#### [Exercise data]
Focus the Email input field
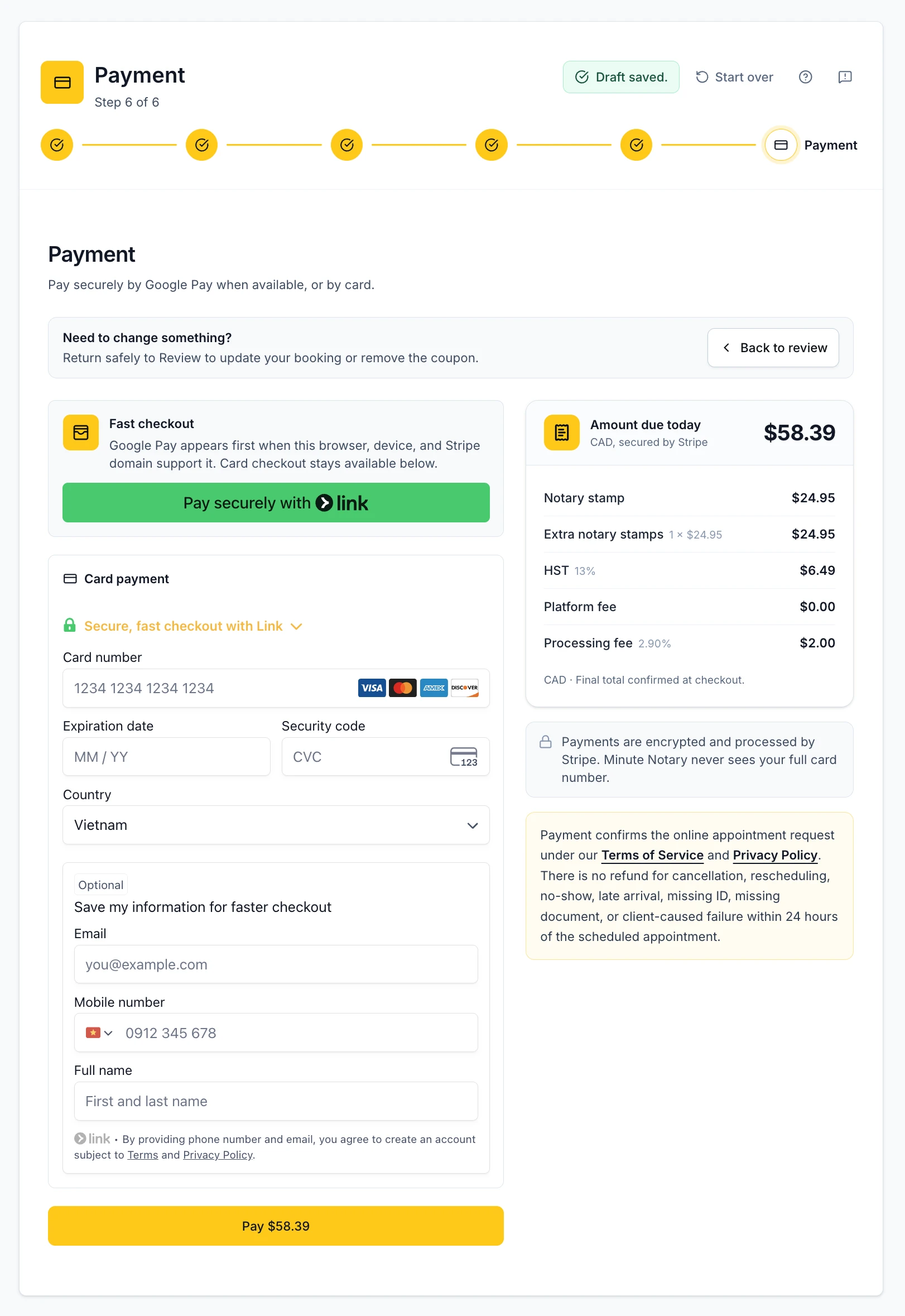 tap(276, 964)
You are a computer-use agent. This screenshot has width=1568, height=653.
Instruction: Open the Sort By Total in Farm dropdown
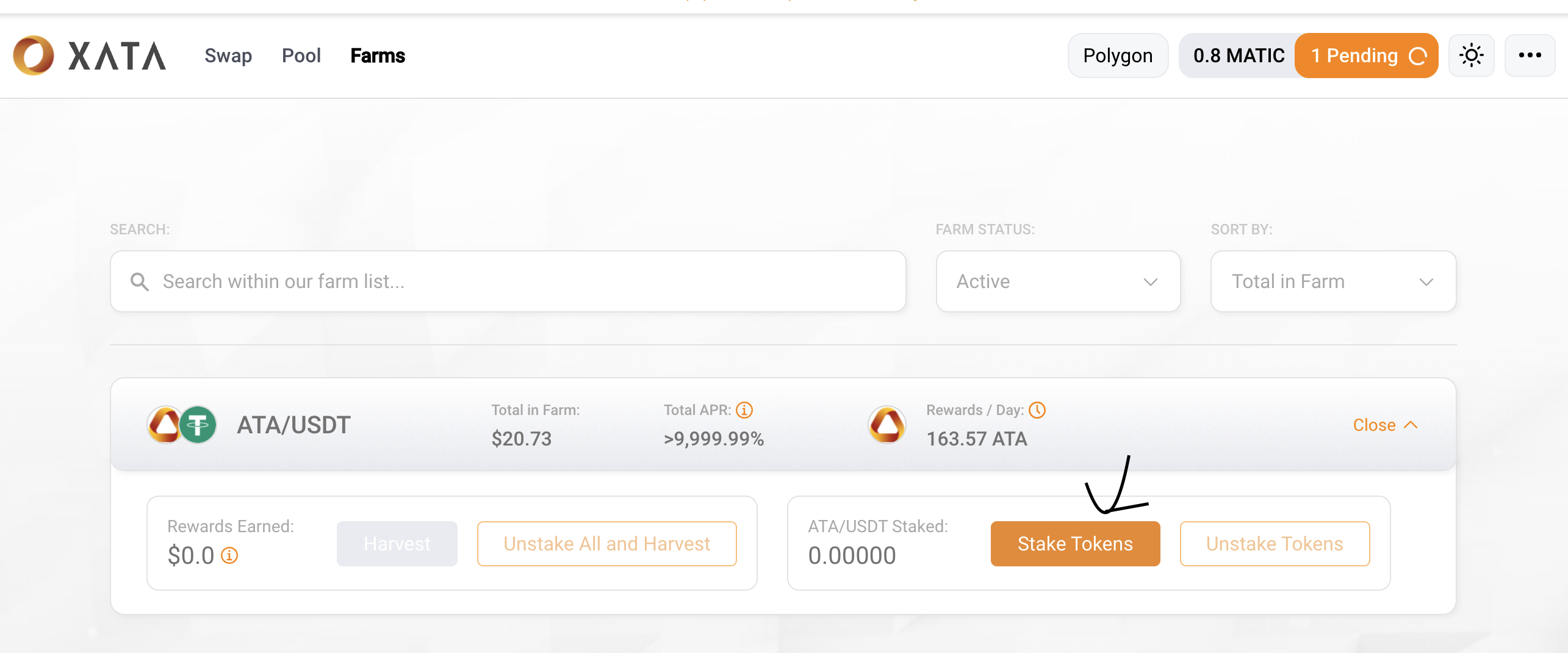1333,281
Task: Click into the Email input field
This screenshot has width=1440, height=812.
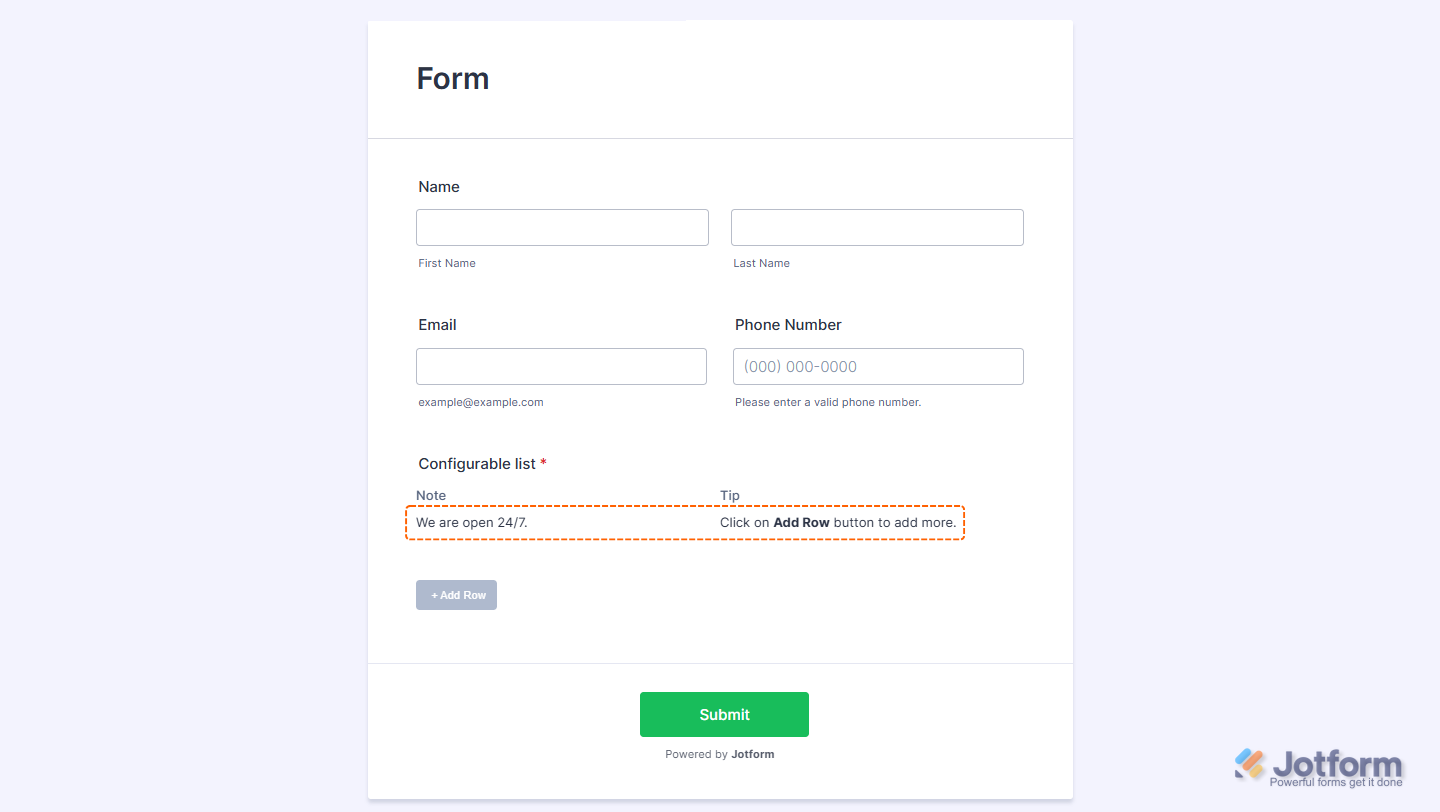Action: tap(561, 366)
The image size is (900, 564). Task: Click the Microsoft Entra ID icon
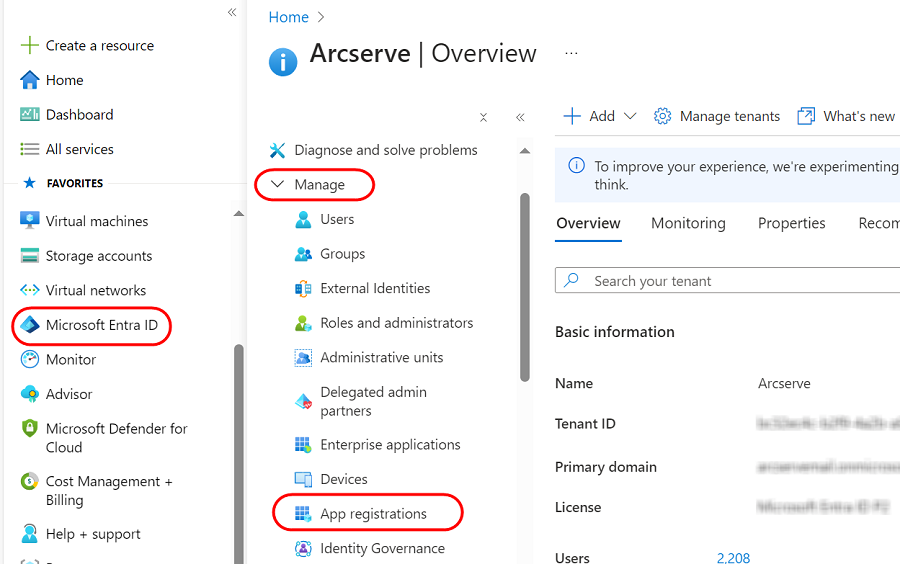tap(30, 325)
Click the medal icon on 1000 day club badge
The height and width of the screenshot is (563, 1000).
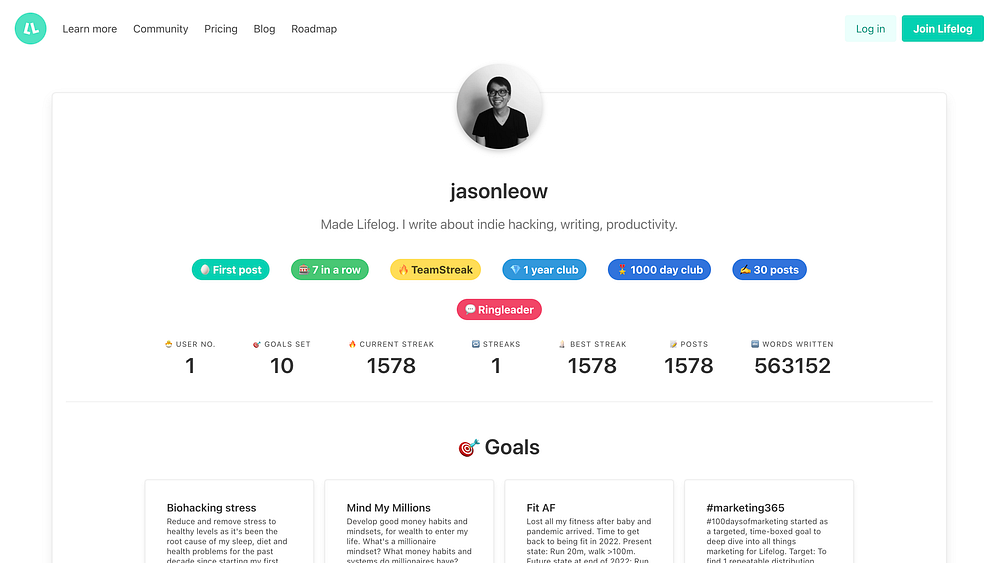[x=622, y=270]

#### [The task]
Using the records above, reproduce exactly the lines from the line containing "Task: Click into the Email input field" through the last line, with both ends kept and no pictures.

#### [Problem solution]
Task: Click into the Email input field
This screenshot has width=1440, height=812.
Action: tap(561, 366)
The image size is (900, 564). Task: Click the Microsoft Entra ID icon
tap(30, 325)
Click the medal icon on 1000 day club badge
The height and width of the screenshot is (563, 1000).
[x=622, y=270]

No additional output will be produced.